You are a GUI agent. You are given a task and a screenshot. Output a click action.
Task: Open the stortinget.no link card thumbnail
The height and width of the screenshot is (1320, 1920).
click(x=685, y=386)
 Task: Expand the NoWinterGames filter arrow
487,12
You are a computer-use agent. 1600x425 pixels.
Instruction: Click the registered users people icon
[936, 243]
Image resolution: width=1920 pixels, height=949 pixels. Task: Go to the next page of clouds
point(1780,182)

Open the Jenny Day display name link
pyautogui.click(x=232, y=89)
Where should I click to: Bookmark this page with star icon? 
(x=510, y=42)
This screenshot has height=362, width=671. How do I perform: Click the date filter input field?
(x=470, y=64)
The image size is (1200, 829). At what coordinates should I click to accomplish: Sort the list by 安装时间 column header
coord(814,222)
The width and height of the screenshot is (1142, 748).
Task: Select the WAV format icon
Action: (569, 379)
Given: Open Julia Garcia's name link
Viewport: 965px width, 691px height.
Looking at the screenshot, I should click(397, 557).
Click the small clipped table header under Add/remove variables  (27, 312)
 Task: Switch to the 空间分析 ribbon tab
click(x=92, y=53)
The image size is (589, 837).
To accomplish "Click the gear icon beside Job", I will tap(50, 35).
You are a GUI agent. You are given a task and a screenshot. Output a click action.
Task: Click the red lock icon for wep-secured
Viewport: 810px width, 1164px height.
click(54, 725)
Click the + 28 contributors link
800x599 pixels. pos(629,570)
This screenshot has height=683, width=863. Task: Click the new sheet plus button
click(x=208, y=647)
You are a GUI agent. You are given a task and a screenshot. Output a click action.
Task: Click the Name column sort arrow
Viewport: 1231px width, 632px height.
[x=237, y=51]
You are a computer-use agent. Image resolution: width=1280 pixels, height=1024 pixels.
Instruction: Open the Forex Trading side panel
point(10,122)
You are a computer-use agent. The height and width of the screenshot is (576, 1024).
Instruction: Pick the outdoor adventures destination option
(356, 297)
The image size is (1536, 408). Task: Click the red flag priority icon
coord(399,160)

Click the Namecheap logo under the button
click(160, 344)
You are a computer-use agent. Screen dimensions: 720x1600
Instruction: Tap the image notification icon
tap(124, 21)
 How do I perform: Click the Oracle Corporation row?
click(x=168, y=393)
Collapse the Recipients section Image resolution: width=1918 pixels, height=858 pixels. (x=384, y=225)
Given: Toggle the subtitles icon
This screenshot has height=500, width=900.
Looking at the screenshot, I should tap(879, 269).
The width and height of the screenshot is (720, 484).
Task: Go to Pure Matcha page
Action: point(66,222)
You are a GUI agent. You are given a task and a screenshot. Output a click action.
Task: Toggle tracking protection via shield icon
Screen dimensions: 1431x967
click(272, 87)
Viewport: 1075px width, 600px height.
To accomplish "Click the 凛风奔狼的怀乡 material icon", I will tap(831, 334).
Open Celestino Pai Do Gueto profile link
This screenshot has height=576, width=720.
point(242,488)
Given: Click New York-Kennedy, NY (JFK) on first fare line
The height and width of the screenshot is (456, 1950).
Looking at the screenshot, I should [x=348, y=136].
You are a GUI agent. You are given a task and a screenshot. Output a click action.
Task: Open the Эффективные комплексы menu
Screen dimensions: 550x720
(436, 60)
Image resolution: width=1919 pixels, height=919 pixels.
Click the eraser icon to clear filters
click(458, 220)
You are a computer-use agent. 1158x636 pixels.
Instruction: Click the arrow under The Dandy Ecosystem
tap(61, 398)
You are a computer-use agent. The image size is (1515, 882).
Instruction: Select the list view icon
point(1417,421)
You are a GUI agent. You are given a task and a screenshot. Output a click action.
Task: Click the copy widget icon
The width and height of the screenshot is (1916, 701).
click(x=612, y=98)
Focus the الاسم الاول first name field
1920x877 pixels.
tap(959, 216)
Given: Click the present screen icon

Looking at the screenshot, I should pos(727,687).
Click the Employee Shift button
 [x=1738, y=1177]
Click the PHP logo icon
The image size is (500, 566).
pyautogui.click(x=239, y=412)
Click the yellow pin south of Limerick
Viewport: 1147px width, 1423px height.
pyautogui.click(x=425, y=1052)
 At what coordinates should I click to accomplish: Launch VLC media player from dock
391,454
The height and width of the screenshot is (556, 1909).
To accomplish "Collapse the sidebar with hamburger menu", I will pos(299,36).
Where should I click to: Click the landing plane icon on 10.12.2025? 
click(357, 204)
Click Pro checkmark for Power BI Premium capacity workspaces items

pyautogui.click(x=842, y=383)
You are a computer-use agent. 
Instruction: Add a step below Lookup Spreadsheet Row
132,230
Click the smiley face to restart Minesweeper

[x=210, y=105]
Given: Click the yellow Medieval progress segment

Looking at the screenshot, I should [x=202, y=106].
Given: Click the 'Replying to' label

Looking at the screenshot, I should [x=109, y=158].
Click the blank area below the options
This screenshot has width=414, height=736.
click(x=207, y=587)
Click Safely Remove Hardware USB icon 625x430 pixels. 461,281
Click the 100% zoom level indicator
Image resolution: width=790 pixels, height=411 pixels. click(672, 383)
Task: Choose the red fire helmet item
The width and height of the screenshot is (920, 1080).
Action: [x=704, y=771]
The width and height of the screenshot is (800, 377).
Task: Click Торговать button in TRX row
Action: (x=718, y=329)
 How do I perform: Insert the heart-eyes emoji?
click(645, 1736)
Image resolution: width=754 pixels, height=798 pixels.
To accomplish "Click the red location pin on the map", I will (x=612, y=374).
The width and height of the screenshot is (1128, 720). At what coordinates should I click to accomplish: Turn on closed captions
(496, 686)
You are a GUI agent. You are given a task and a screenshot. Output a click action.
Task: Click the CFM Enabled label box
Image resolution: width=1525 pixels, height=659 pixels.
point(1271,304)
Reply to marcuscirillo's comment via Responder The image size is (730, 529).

____________________

Work to complete =
From the listing, reproduce every line where the word "menu" is present.

Solution to this exercise =
Task: Open the Эффективные комплексы menu
To accomplish "Collapse the sidebar with hamburger menu", I will pos(299,36).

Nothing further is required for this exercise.